Could you restate the entries word for word, without the images?

--

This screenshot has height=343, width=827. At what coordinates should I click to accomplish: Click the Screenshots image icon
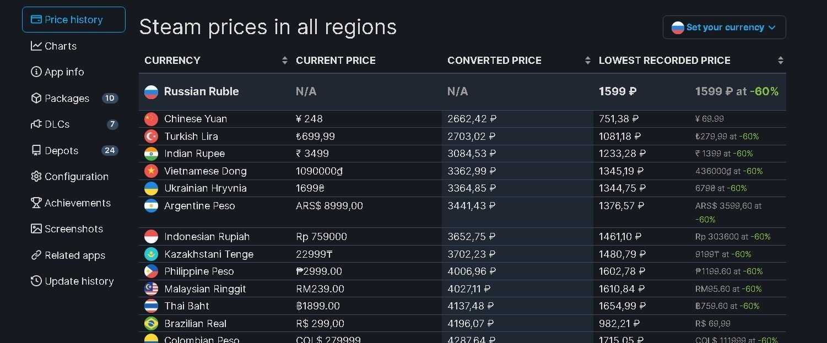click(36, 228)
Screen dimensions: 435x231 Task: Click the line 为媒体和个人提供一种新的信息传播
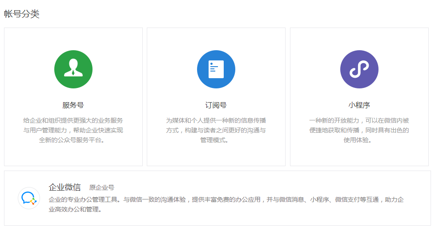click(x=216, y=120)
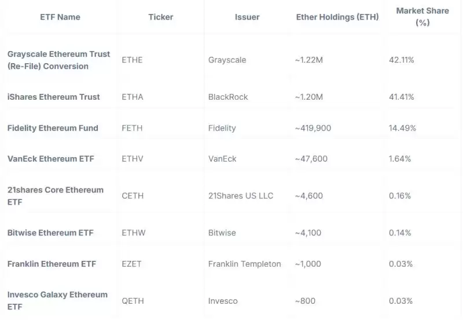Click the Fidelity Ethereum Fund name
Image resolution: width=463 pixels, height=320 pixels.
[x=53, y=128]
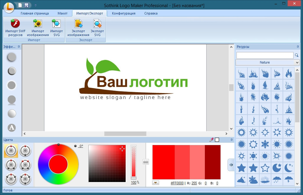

--

## REPLY
This screenshot has height=343, width=827. At what coordinates should I click to accomplish: Click the Screenshots image icon
click(36, 228)
Screen dimensions: 435x231 Task: Click the line 为媒体和个人提供一种新的信息传播
click(x=216, y=120)
Click the Fidelity Ethereum Fund name
Image resolution: width=463 pixels, height=320 pixels.
[x=53, y=128]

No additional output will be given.